Estas poblaciones se han convertido en un laboratorio natural que entrega a la ciencia el reto de prepararse a un futuro irremediable.
De 10 millones de bielorrusos, 2 millones viven en tierras contaminadas, 700 mil son niños, crece la mortandad, el cáncer de tiroides, la leucemia y las malformaciones. Han escondido y omitido información, porque la obsesión por el poder le resta importancia a la vida humana y valida la mentira.
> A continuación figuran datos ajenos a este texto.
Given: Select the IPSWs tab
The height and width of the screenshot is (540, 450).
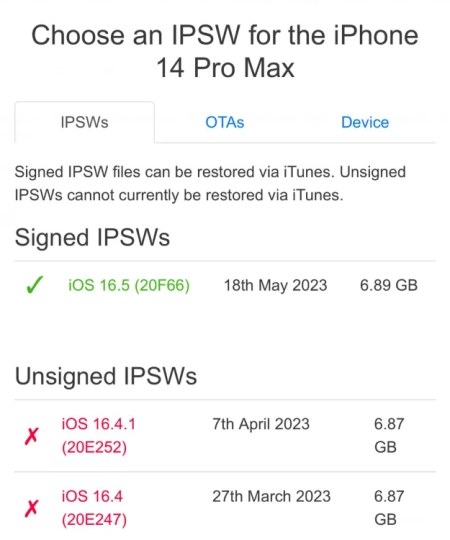Looking at the screenshot, I should point(84,122).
Se habla del pasado y del futuro, la realidad del presente aún no se comprende. Son narraciones profundas y poéticas. El libro es un acto de reflexión en contra del silencio, como lo son las palabras de los niños: “Nos moriremos y nos convertiremos en ciencia (…) se olvidarán de nosotros (…) para mí ahora el cielo está vivo, cuando lo miro ellos (mis amigos) están allí… Todos callan: el profesor, los médicos, las enfermeras… creen que yo no sospecho nada. Que no sé que pronto moriré. Ellos no saben que por las noches aprendo a volar. ¿Quién ha dicho que es fácil volar?”.
La zona más afectada es en hoy día un “refugio ecológico” donde desfilan ciertas especies de animales, y el turista, a quien deleita el horror.